**YOUR ASSIGNMENT**. Which lines below contain "Oracle"? Pull them out.

**DATA SHOWN**.

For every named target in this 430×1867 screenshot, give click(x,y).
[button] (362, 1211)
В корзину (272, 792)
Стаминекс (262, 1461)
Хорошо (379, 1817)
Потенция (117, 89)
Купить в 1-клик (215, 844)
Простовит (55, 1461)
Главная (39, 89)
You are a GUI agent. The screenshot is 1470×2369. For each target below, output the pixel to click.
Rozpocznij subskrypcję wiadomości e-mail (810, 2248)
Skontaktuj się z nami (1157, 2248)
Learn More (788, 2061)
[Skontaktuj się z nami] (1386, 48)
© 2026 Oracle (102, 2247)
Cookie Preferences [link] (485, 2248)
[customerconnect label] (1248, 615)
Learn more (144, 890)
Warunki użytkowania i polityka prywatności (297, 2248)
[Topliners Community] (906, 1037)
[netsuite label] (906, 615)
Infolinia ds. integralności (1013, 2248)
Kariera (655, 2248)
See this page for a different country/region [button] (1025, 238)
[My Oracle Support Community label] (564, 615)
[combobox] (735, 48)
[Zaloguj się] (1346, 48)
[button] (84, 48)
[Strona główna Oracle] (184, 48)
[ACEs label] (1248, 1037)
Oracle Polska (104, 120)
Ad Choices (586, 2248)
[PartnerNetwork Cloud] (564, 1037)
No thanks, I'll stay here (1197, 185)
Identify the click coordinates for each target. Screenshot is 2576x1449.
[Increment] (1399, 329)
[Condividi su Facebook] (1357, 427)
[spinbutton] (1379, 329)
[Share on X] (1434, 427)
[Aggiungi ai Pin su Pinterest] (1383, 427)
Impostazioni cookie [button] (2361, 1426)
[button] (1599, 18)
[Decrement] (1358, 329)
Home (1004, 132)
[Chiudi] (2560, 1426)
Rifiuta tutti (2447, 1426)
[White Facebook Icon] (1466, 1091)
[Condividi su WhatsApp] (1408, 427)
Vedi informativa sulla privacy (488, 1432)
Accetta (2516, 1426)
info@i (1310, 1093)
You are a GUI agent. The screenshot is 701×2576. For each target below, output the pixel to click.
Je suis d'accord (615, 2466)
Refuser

**ANSWER BELOW**.
© 2026 Oracle (102, 2247)
[My Oracle Support Community label] (564, 615)
[Strona główna Oracle] (184, 48)
Oracle Polska (104, 120)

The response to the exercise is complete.